Stored data:

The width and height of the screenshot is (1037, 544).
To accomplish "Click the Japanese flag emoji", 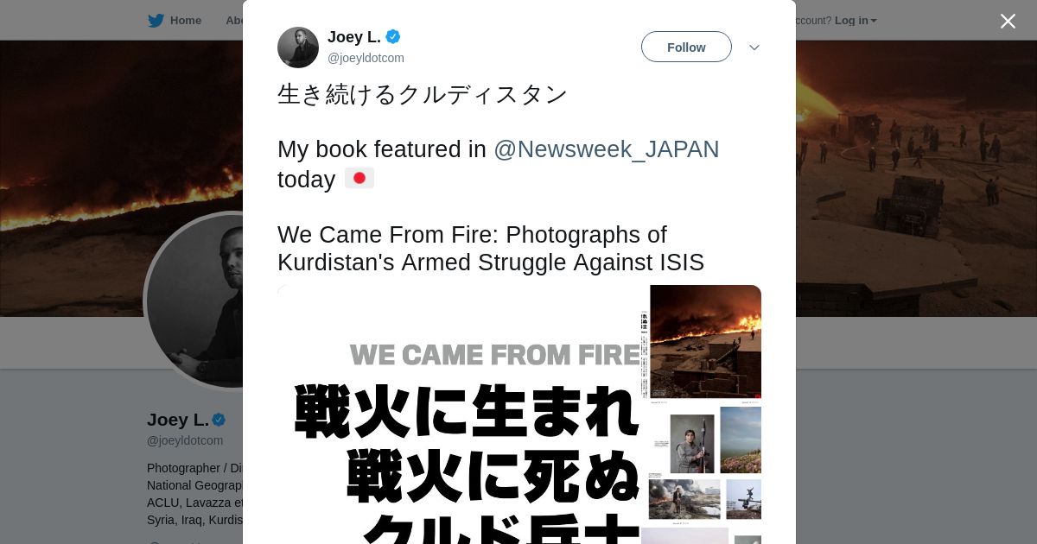I will pyautogui.click(x=359, y=179).
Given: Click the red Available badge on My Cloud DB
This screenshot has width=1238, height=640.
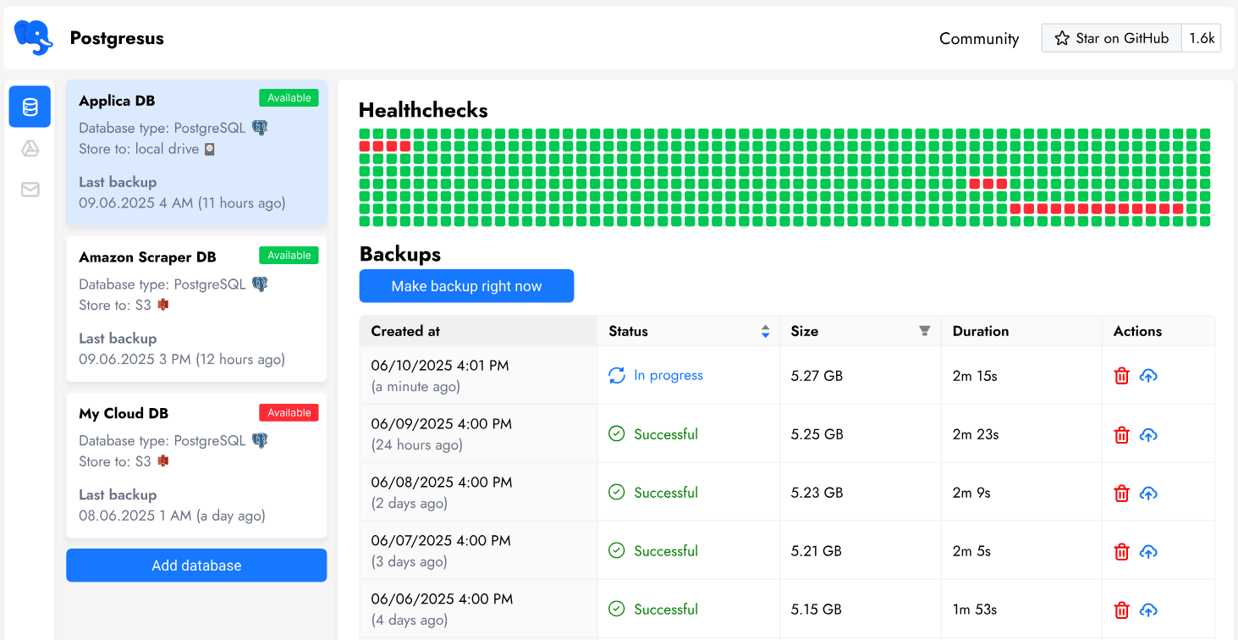Looking at the screenshot, I should click(x=289, y=412).
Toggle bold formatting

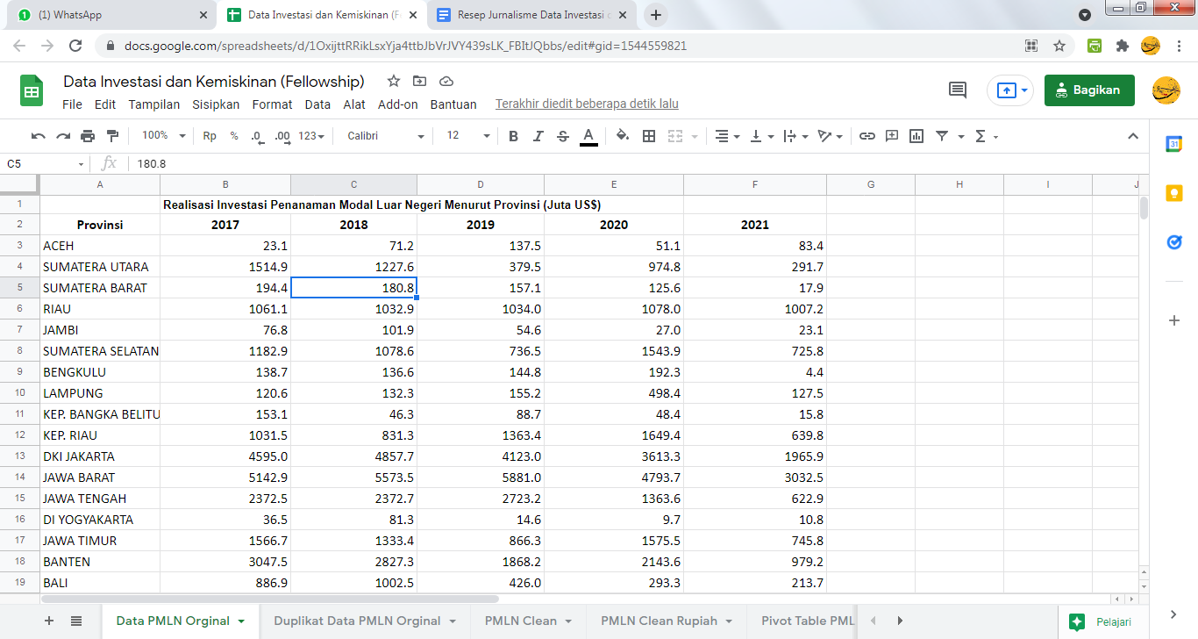pos(513,136)
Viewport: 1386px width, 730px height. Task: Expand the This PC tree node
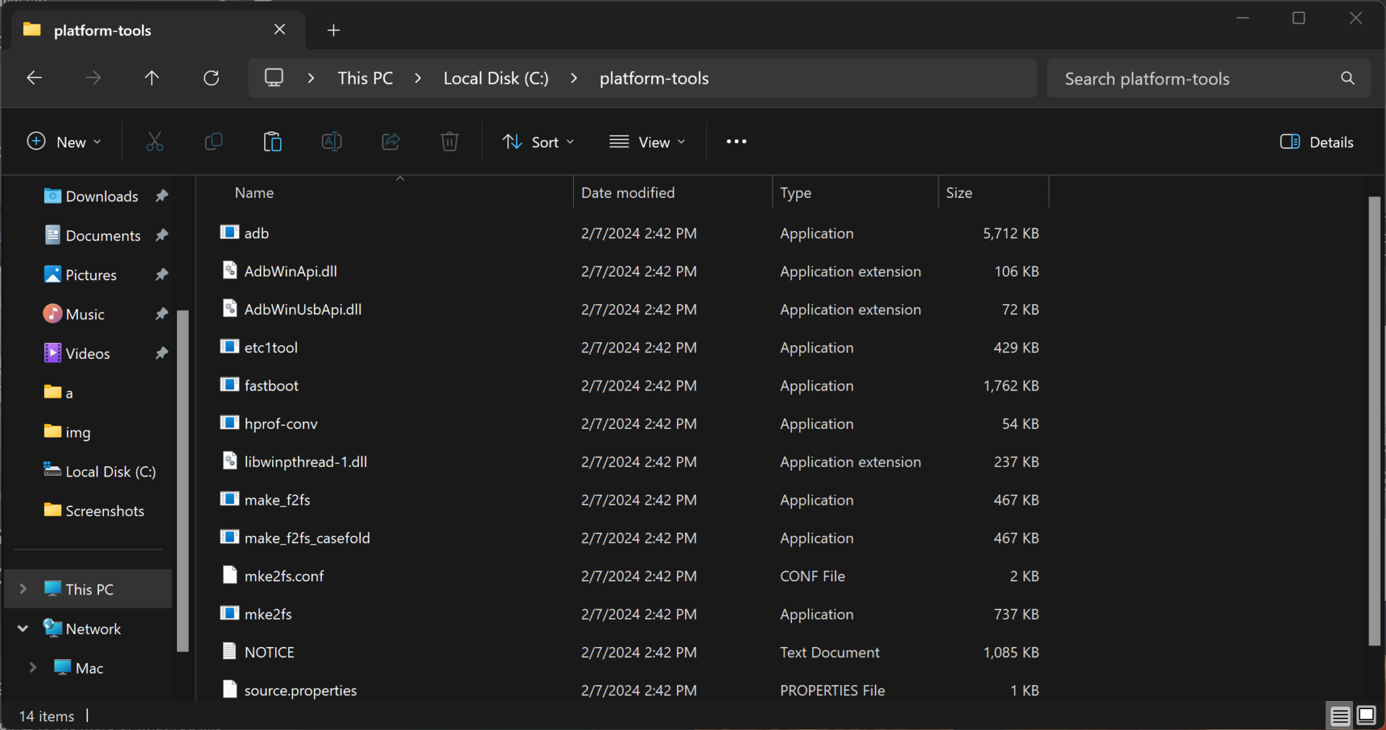23,589
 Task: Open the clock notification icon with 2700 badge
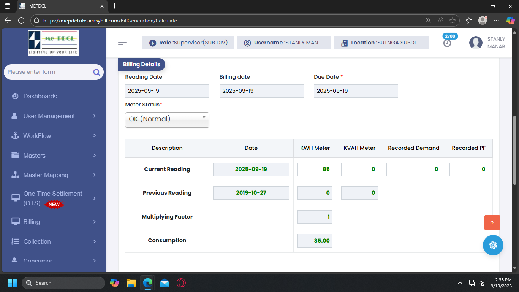click(448, 43)
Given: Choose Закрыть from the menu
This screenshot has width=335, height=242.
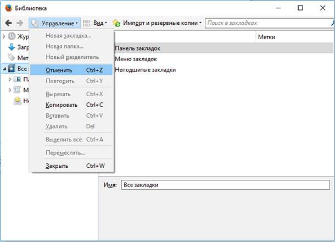Looking at the screenshot, I should pyautogui.click(x=71, y=166).
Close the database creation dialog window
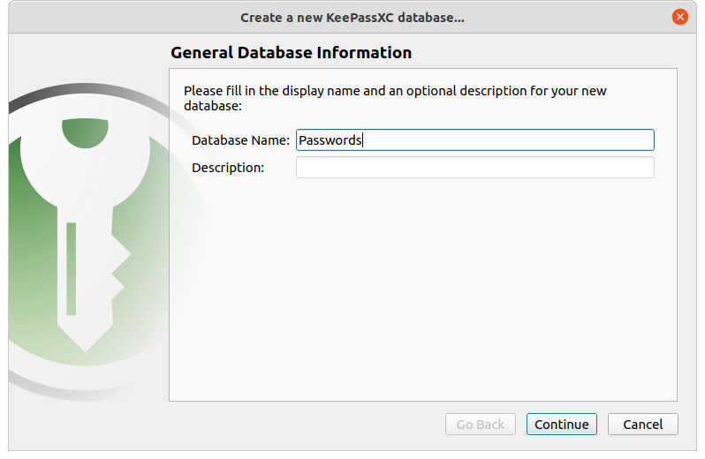This screenshot has height=459, width=705. click(679, 17)
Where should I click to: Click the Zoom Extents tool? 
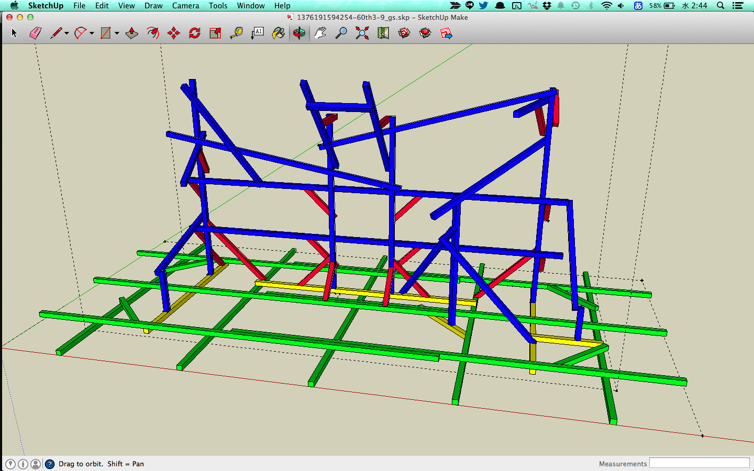click(x=362, y=33)
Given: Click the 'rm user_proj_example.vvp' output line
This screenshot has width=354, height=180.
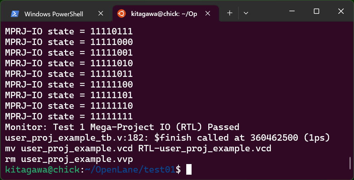Looking at the screenshot, I should [69, 159].
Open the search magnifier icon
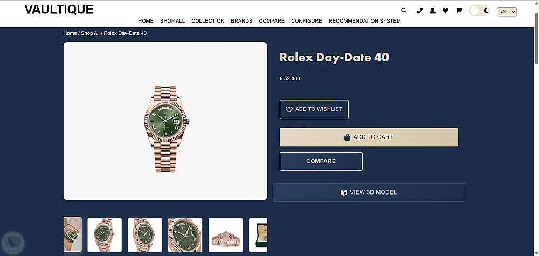The image size is (539, 256). [x=404, y=10]
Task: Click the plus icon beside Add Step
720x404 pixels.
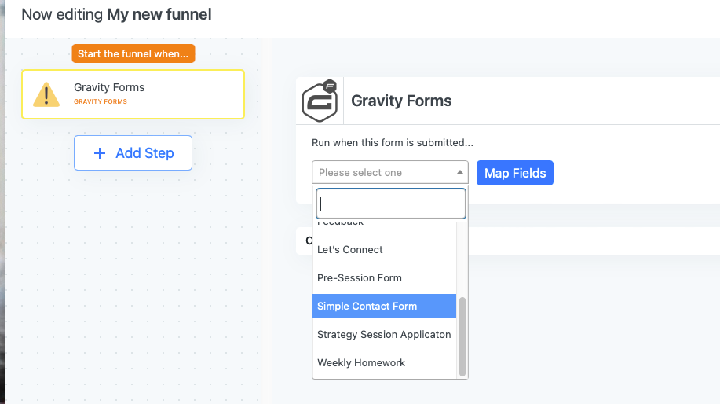Action: [x=100, y=153]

About this task: Out of the records, collect only those lines that contain the string "Given".

Solution for this problem:
Given: Click the red Available badge on My Cloud DB
Given: Choose Закрыть from the menu
Given: Click the 'rm user_proj_example.vvp' output line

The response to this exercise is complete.